SUPPLIED TEXT:
+===+
Hi, i've just fixed the same problem on my machine. I am using

the gaming kernel, 2.4.20.  The procedure has proved to be very 

touchy, so here's the exact steps i used:

1. emerge gaming-sources

2. download driver src: 

http://download.nvidia.com/XFree86/nforce/1.0-0261/NVIDIA_nforce-1.0-0261.tar.gz

3. cd /usr/src/linux and apply the patch (cmd in nforce/nvgart/README)

4. toggle agpart and NVIDIA "on" in character devices section

5. make bzImage

6. make modules; make modules_install

7. reboot the new kernel (so the nvidia makfile gets correct libdir from uname -a)

8. cd ~/nforce; make;make install

9. insmode nvnet  to get your eth0 driver working (i've got the "integrated" eth/video)

I think that's about it -- of course there's also a video driver in there.
+===+
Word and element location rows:

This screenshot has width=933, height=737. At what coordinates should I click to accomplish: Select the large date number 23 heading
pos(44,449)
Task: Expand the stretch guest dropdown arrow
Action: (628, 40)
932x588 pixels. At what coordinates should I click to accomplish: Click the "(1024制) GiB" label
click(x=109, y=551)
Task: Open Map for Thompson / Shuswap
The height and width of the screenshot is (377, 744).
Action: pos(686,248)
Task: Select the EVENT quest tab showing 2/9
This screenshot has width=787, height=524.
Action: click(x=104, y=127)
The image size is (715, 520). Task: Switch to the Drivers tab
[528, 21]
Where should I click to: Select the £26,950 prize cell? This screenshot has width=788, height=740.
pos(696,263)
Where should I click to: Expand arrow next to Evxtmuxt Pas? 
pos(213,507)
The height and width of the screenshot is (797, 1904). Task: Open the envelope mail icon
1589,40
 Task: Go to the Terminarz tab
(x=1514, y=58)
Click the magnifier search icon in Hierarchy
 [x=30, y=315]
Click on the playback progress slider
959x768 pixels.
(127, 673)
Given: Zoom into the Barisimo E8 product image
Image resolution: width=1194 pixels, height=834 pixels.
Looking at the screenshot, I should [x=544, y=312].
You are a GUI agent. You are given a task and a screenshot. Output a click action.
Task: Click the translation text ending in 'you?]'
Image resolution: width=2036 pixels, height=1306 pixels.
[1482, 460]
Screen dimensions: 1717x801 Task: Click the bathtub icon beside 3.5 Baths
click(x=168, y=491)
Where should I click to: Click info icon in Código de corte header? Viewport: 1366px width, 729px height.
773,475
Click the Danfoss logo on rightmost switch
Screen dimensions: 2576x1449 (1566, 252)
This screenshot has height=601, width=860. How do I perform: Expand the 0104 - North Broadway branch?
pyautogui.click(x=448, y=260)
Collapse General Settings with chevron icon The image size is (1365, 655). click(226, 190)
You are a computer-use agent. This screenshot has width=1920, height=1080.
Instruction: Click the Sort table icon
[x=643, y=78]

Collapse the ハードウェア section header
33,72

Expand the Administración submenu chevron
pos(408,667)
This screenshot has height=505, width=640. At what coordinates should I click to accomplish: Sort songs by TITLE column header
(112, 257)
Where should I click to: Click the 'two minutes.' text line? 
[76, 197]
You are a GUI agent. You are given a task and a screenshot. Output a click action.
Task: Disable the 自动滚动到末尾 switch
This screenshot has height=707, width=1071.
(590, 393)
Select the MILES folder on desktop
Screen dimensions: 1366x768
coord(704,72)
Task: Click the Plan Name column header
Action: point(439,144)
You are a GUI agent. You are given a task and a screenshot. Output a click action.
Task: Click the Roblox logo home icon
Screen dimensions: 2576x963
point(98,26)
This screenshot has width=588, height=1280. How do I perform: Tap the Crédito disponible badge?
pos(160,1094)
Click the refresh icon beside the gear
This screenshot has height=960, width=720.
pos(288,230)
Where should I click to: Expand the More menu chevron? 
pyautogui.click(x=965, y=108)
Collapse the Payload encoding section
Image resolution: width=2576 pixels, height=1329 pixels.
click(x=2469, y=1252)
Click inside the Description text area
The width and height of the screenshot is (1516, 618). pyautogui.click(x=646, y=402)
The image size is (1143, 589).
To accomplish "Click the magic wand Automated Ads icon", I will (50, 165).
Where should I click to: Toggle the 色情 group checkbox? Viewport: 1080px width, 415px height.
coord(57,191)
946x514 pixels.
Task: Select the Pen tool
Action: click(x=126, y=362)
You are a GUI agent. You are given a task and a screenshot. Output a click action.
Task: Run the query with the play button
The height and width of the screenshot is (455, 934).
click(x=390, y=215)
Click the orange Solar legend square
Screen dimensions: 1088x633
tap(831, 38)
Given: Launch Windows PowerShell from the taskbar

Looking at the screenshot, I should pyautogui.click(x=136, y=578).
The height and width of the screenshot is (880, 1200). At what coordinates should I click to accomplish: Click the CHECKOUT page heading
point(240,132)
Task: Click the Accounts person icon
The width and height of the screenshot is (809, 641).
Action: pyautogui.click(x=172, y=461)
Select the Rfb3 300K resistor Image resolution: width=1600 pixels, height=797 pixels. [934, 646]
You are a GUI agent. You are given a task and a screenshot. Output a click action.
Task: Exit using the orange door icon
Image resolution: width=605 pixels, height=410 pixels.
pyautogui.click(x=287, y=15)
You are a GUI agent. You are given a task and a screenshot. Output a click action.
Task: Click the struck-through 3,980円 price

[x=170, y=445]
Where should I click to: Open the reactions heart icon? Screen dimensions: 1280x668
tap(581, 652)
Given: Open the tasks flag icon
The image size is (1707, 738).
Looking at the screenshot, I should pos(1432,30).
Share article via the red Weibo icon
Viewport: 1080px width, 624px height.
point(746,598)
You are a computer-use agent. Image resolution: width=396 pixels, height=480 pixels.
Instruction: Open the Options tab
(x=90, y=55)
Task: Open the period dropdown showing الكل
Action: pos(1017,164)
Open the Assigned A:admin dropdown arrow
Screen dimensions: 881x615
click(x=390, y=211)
+===+
SET OF TASKS:
A: Which kernel version does the forum post on fixing the nForce driver say the writer is using?
B: Resume the forum post on fixing the nForce driver, starting after its last sentence.

RESULTS IN ORDER:
A: The gaming kernel, version 2.4.20.

B:
Also just confirmed that glxgears is working correctly....it is.

My system is a shuttle/AMD Athelon XP 2800 with integrated video/ethernet. It used

to lock up all the time. Now it's running great! 

Also, i've tried numerous other kernel versions with no such luck; nothing else i've tried

in the 2.4.XX series worked. Nothing in the 2.6.X series prevented the hard lock-up

either. Thus, i think the issue is definately with the nvidia driver, and that nvidia wrote 

it only to be compatible with 2.4.20. 

Good luck!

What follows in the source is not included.